**BRIEF:** Rewrite everything from the line containing "Task: Open the About menu item" down to the end of the lines, replacing "screenshot" with "screen capture" and leaving all else unchanged. Leave the pictures out of your answer.

**SUPPLIED MATERIAL:**
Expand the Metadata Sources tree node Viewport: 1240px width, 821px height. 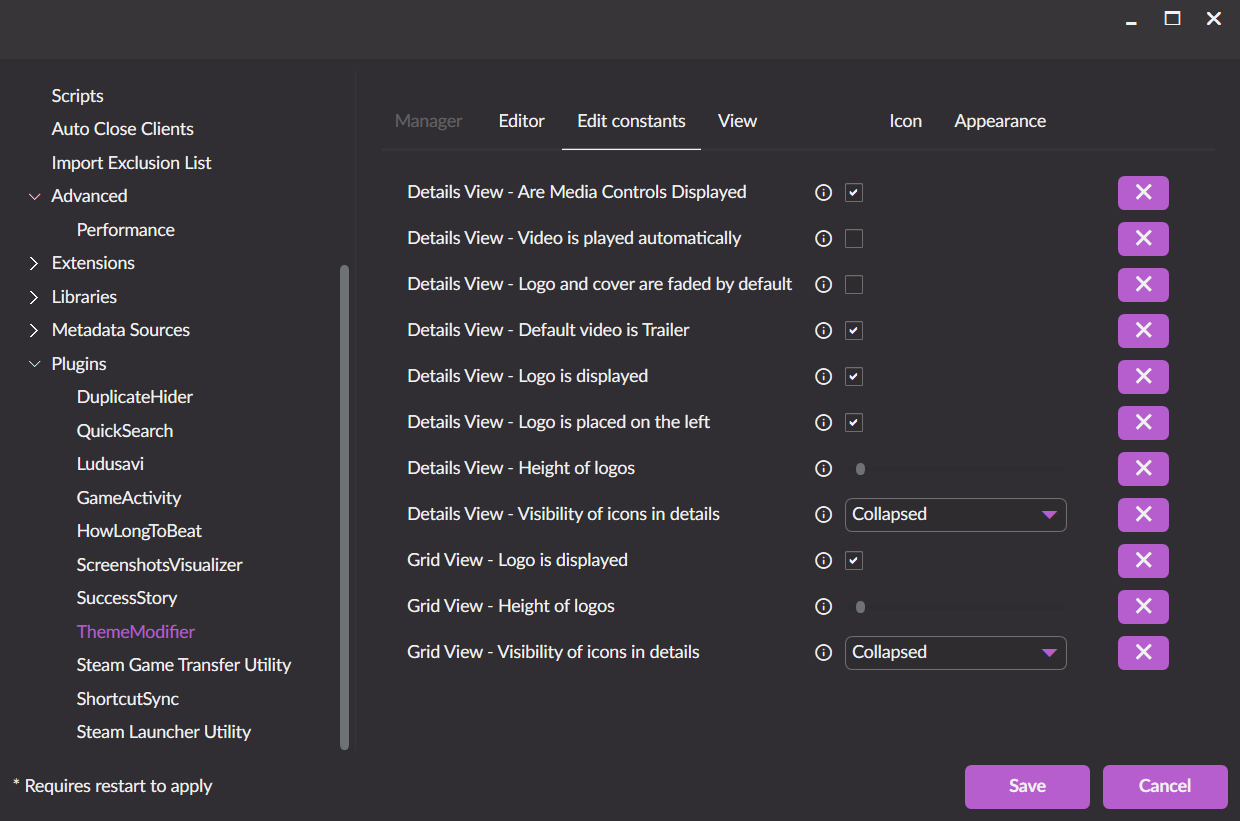point(34,330)
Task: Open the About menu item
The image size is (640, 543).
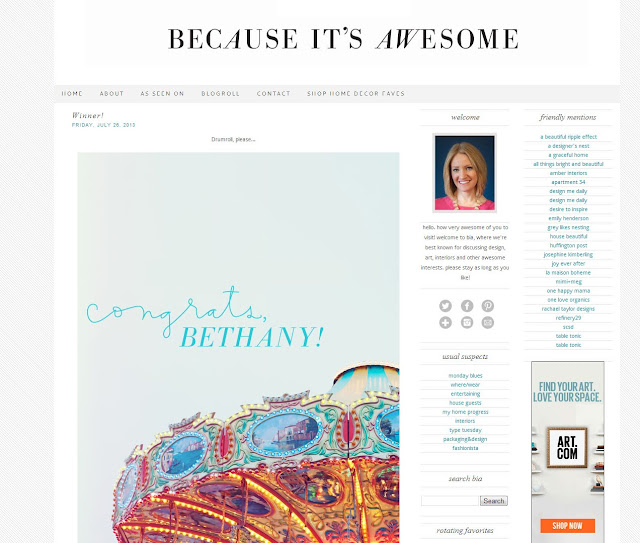Action: 112,93
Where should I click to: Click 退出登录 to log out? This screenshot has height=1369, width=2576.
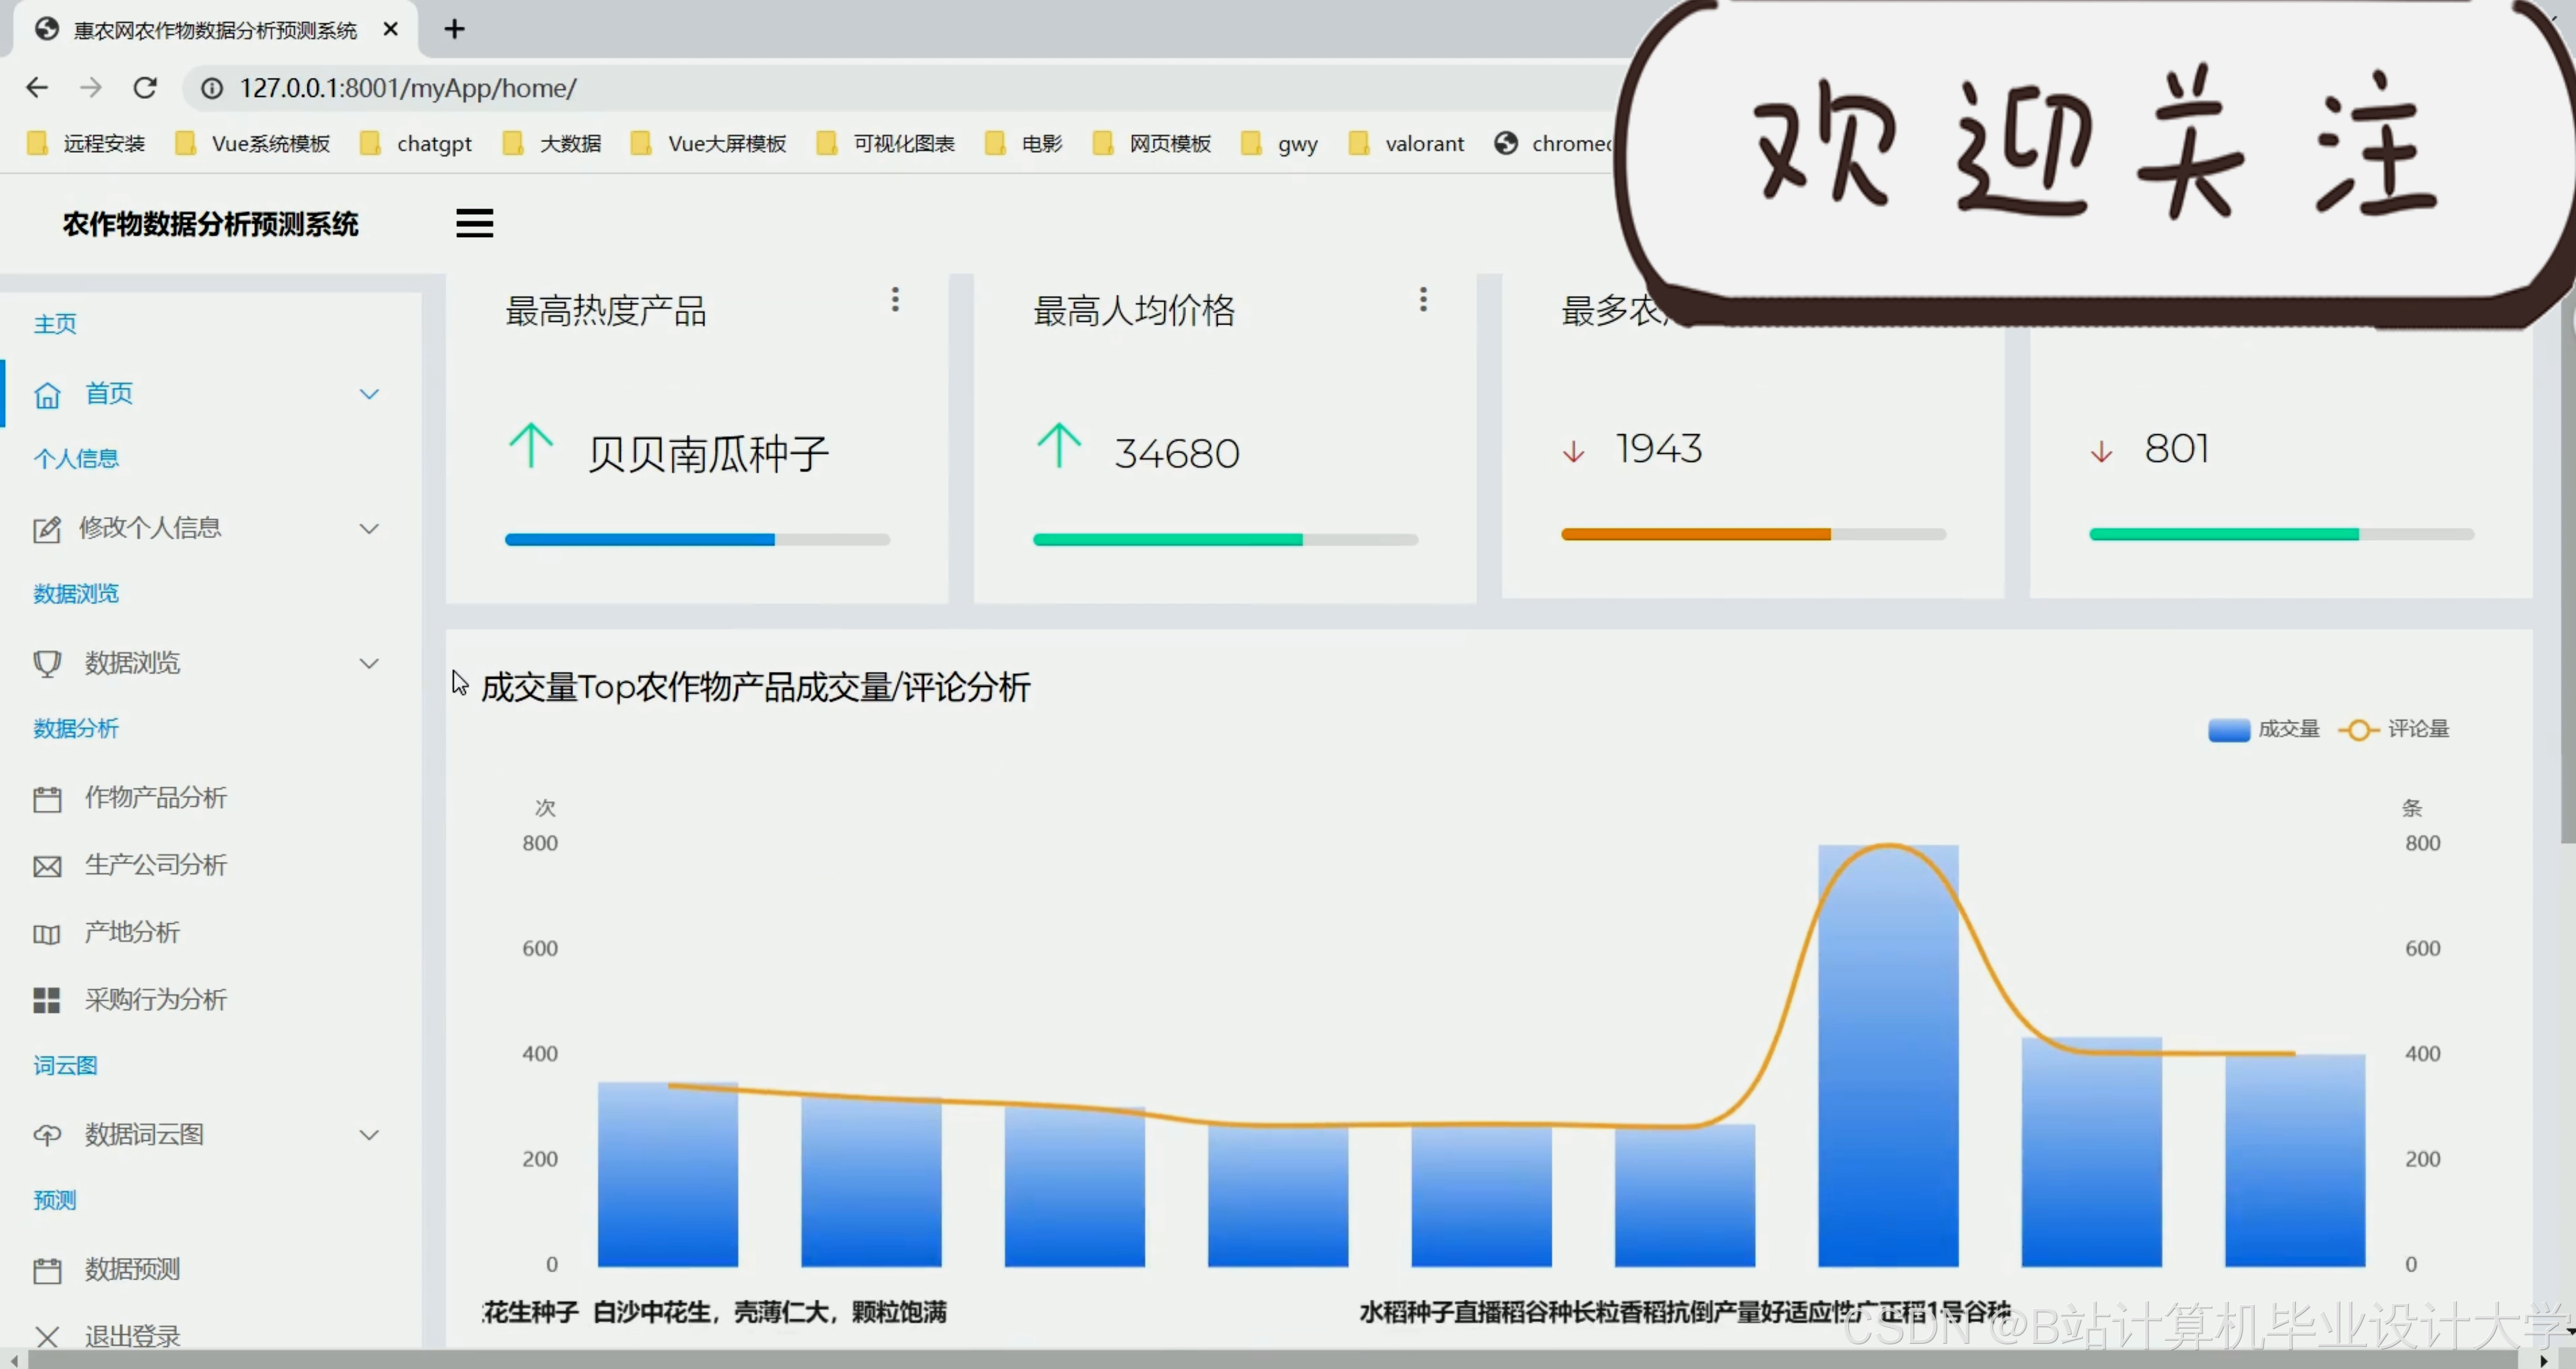tap(132, 1336)
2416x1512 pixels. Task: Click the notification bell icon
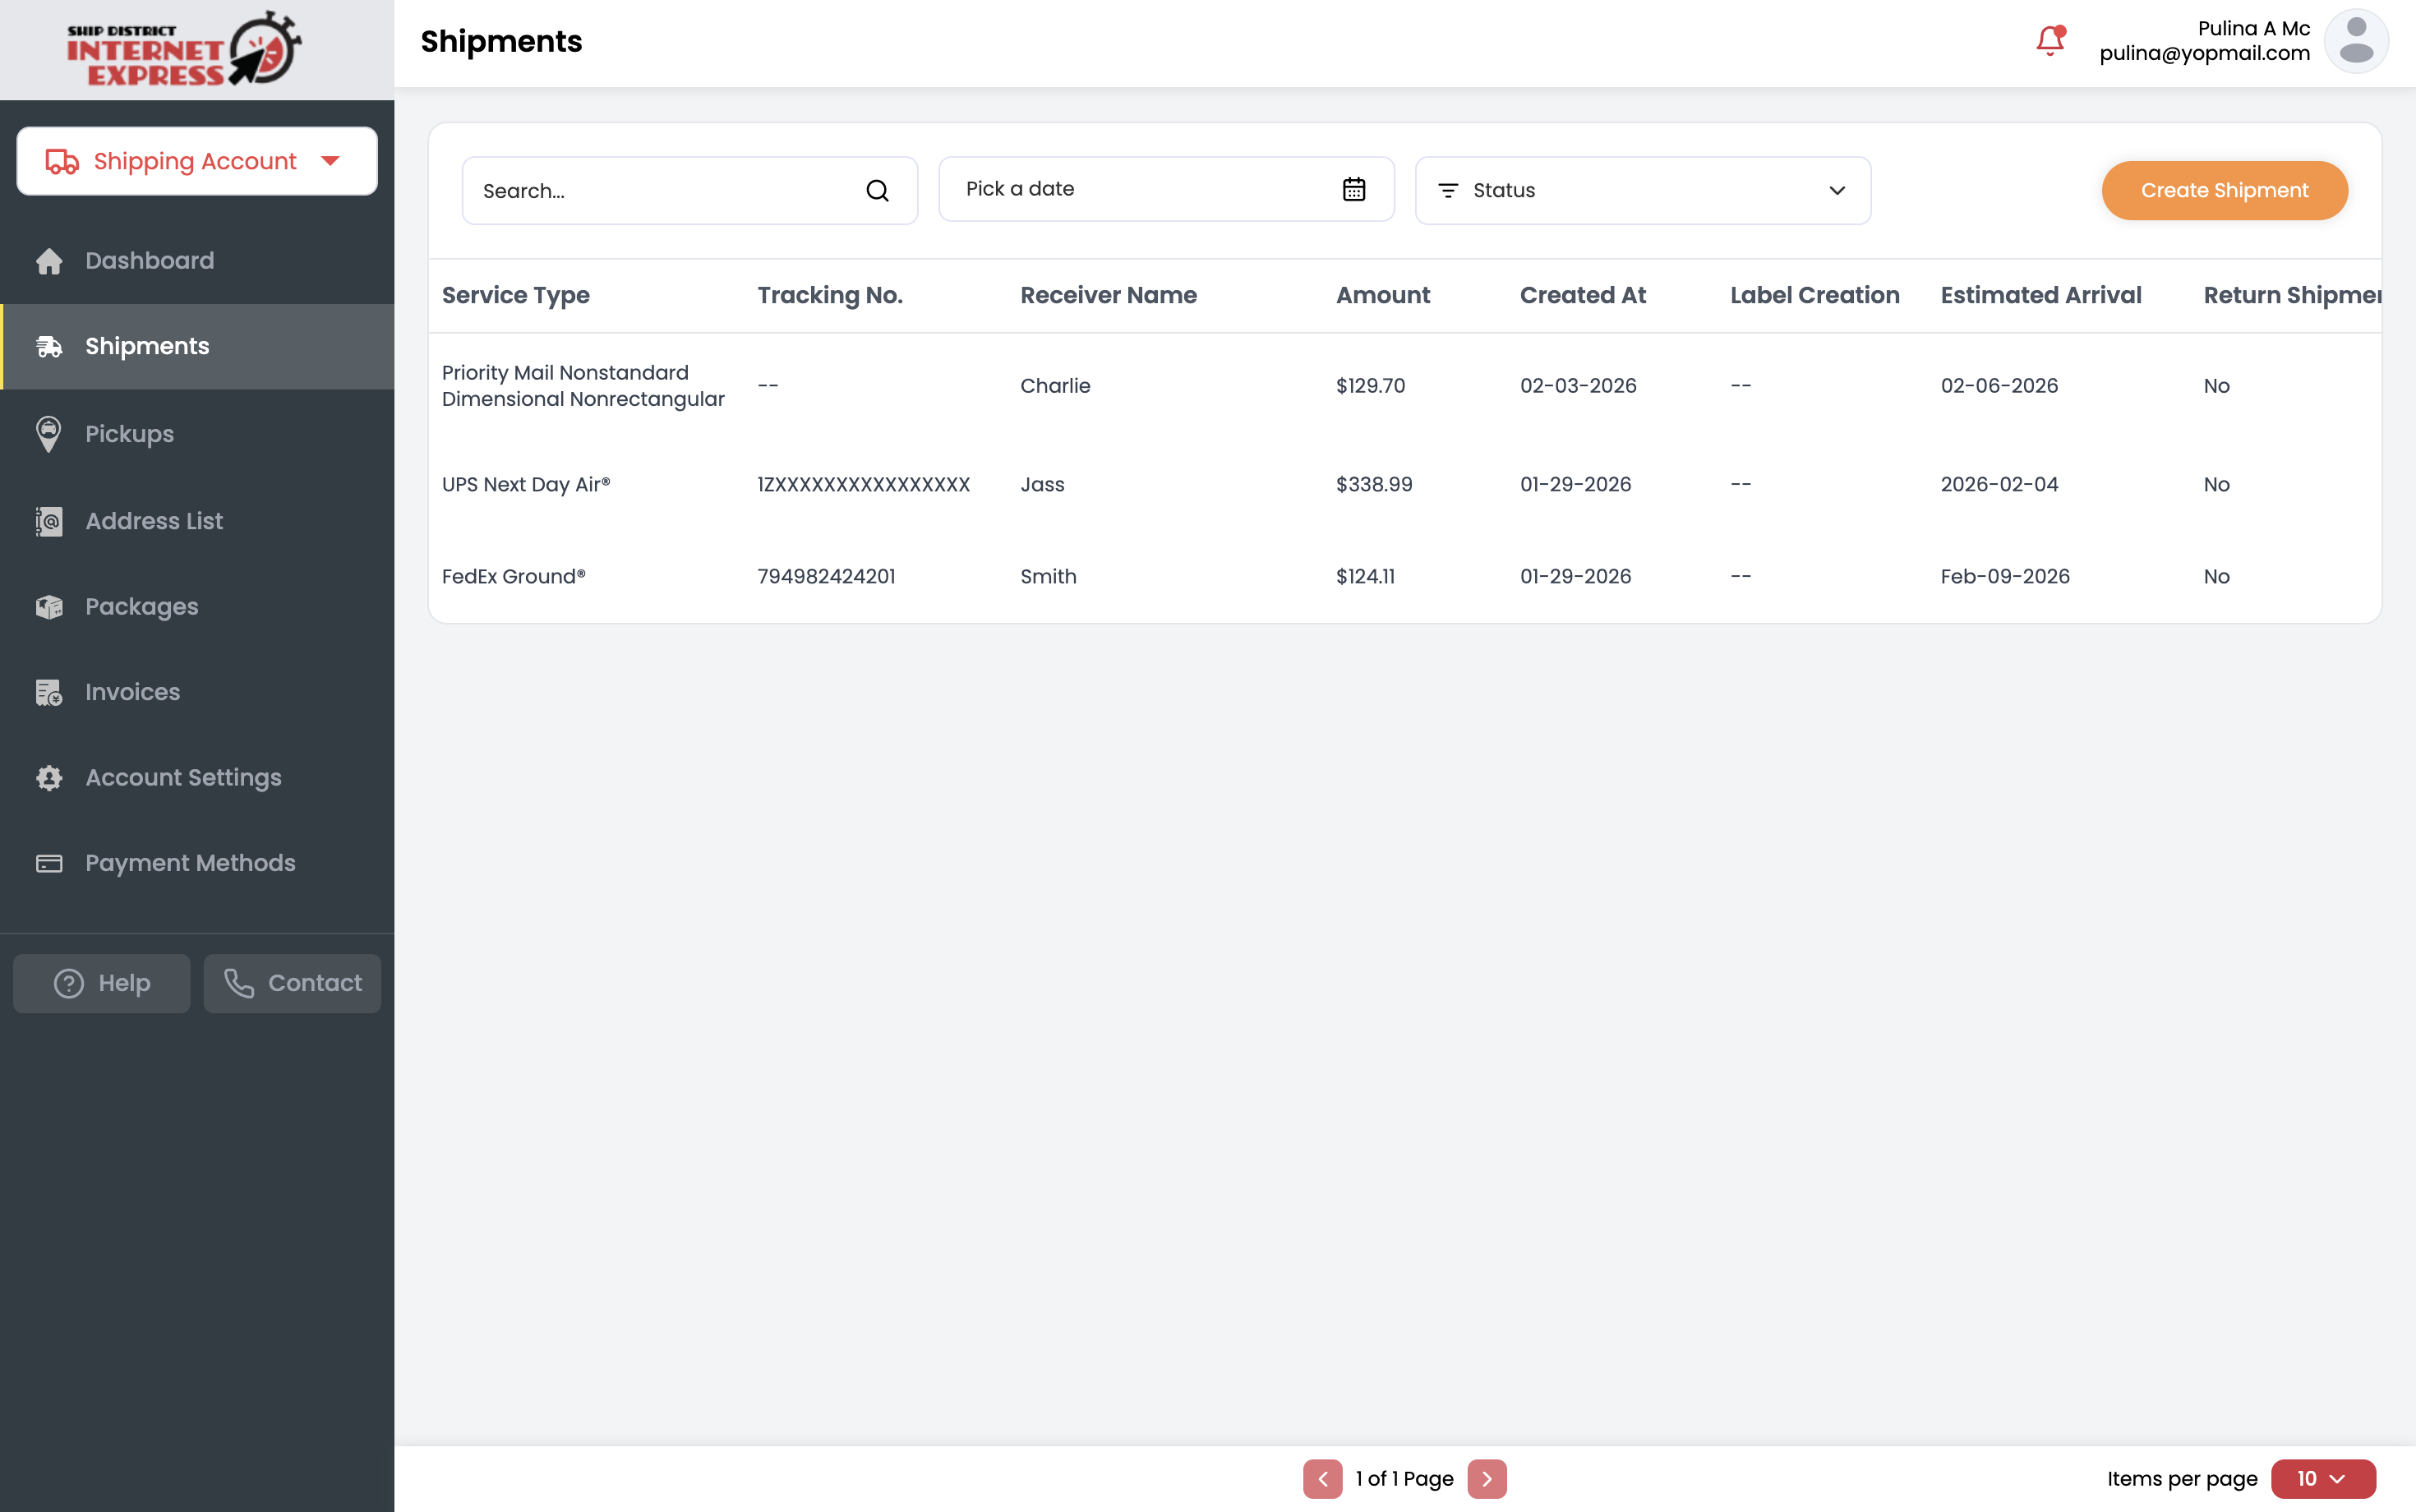click(2050, 41)
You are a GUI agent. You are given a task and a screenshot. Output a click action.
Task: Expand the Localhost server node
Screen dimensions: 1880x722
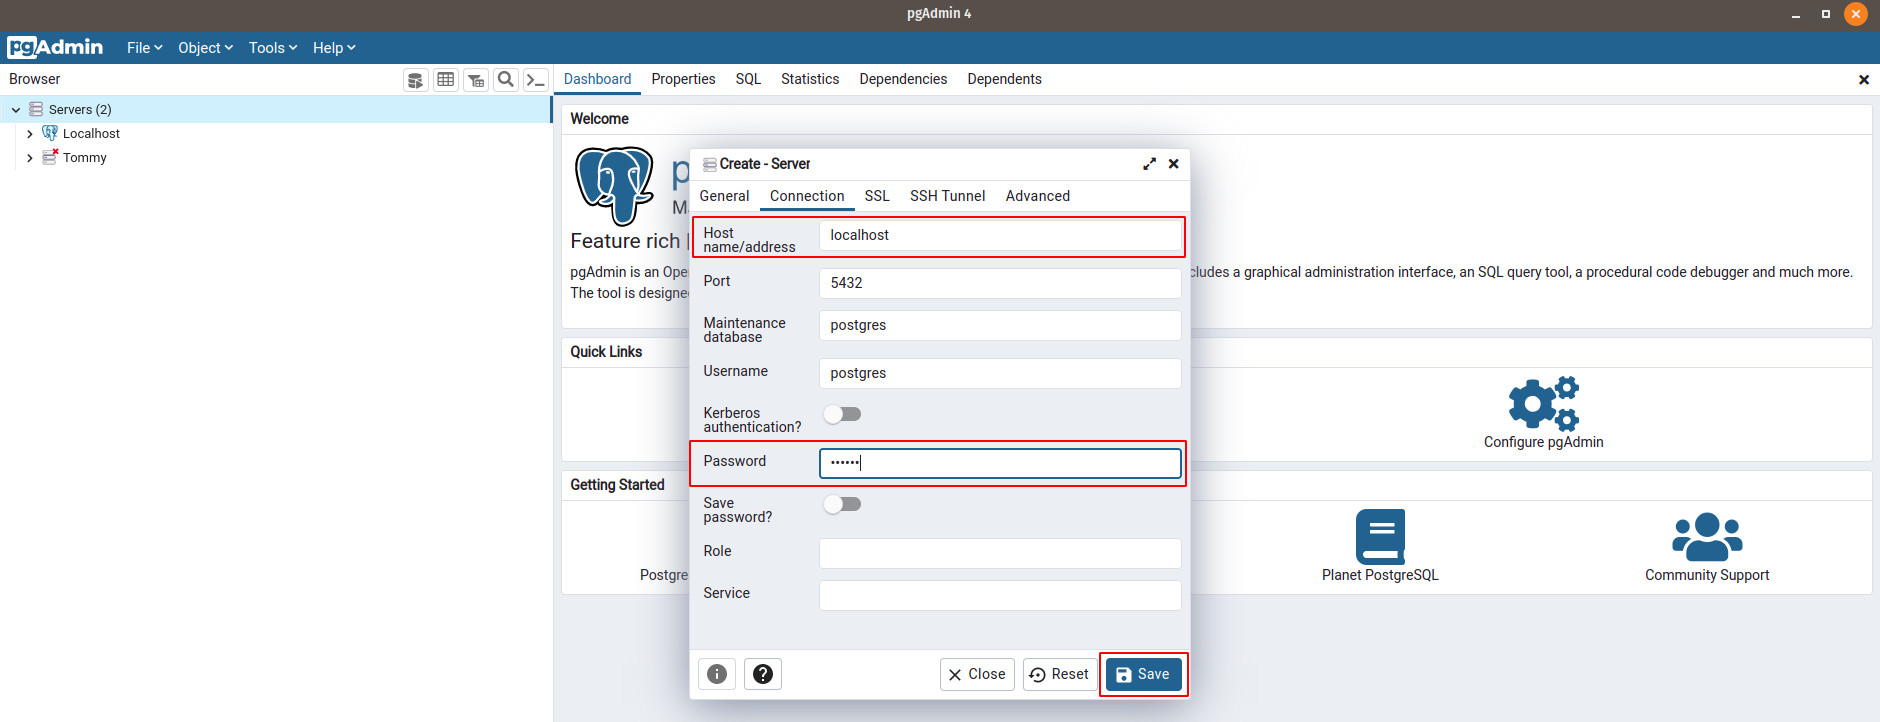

**REPLY:**
Task: Open the About menu item
The image size is (640, 543).
Action: 112,93
Where should I click to: Click 退出登录 to log out? This screen capture has height=1369, width=2576.
tap(132, 1336)
2416x1512 pixels. Task: Click the notification bell icon
click(2050, 41)
You are a GUI agent. You are given a task and a screen capture. Output a click action.
Task: Expand the Localhost server node
Screen dimensions: 1880x722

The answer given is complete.